TO DO: Take the lines from the line containing "Image resolution: width=270" through the end of the entries and output them exactly, with no pictures and nothing more.

PROVIDED DATA:
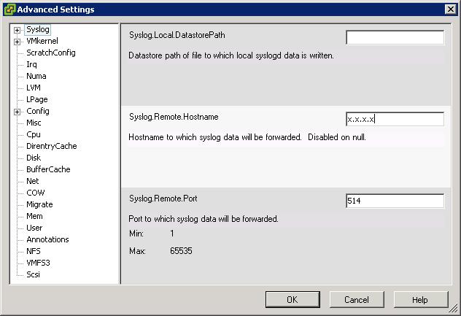
Task: Open the VMFS3 settings category
Action: point(38,263)
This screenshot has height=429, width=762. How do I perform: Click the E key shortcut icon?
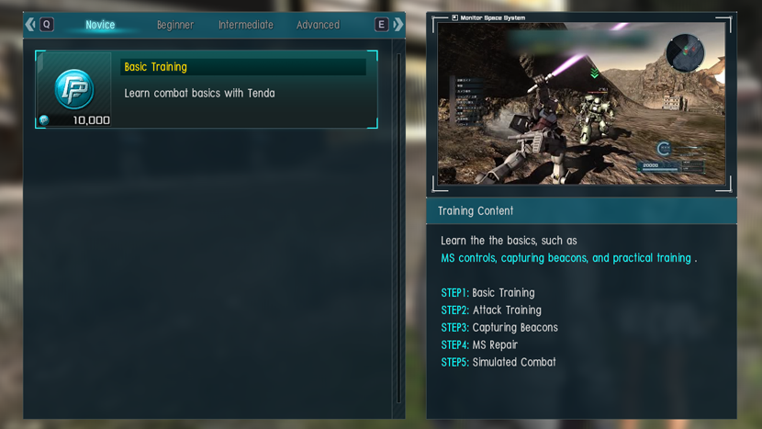tap(382, 24)
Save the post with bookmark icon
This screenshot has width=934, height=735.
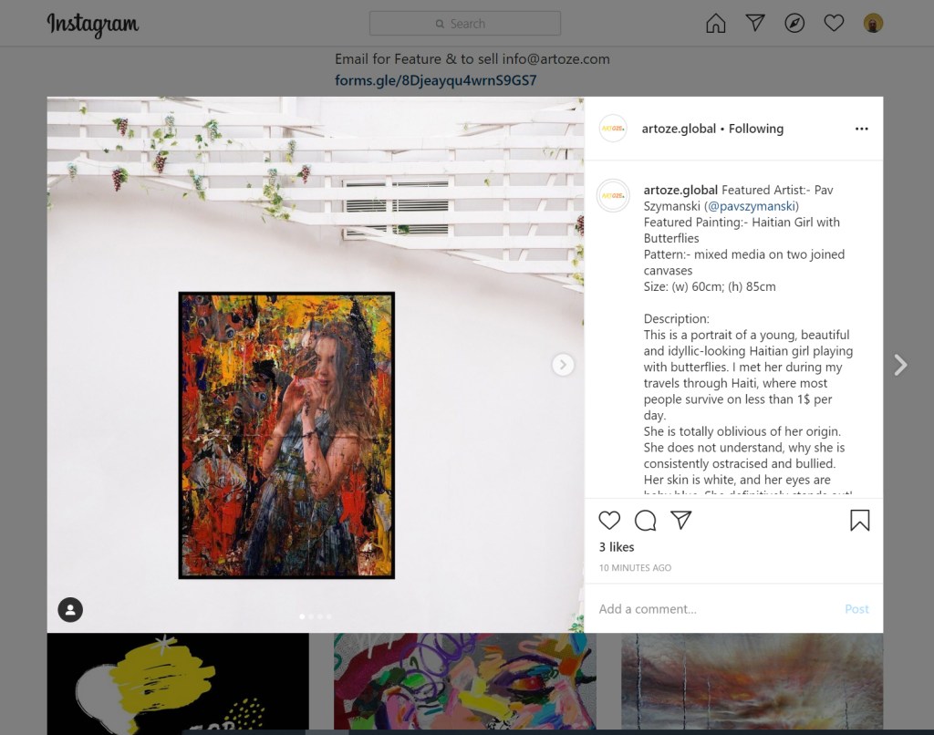(859, 520)
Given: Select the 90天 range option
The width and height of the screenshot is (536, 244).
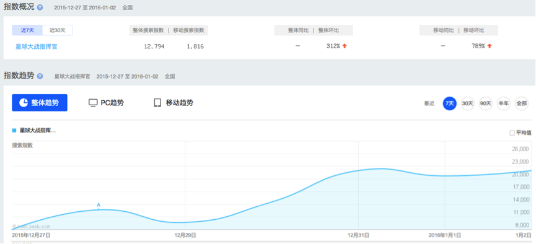Looking at the screenshot, I should click(485, 103).
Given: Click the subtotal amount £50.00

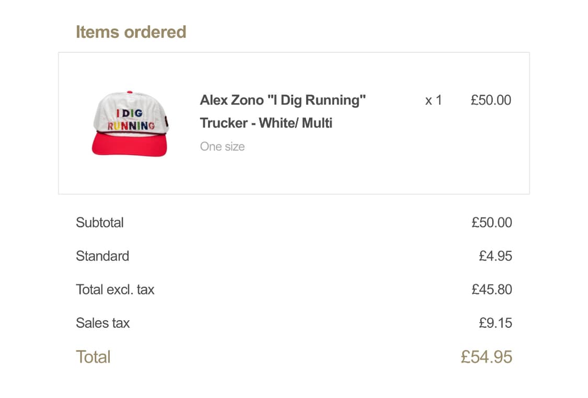Looking at the screenshot, I should [491, 222].
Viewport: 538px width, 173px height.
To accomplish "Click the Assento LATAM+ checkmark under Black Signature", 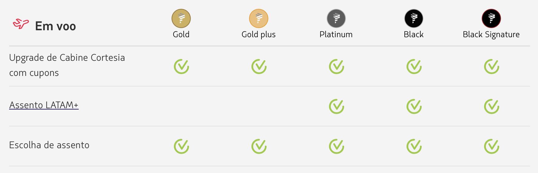I will tap(492, 106).
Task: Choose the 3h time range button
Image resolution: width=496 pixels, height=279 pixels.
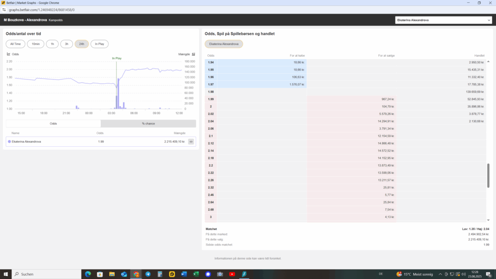Action: click(x=66, y=44)
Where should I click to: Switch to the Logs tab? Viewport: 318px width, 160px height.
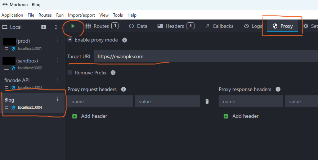(x=253, y=26)
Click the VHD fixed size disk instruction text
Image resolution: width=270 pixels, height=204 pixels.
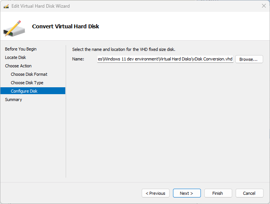click(x=123, y=49)
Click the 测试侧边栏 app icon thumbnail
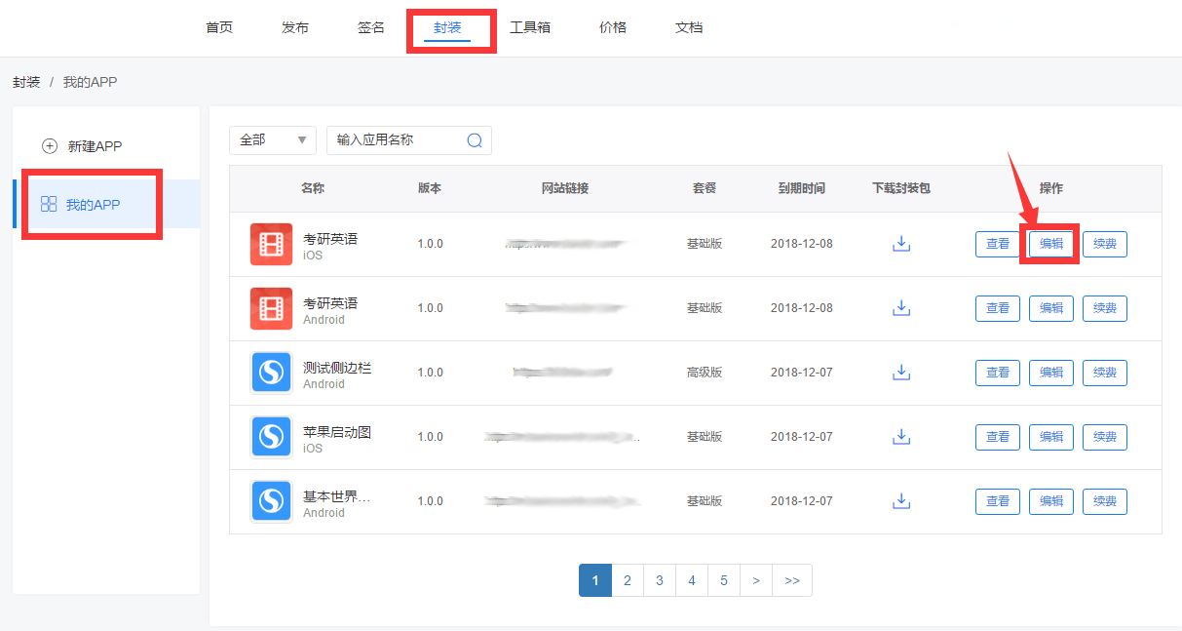Viewport: 1182px width, 631px height. tap(271, 373)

WRITTEN SOLUTION:
Image resolution: width=270 pixels, height=204 pixels.
click(x=123, y=49)
Click the 测试侧边栏 app icon thumbnail
Viewport: 1182px width, 631px height. tap(271, 373)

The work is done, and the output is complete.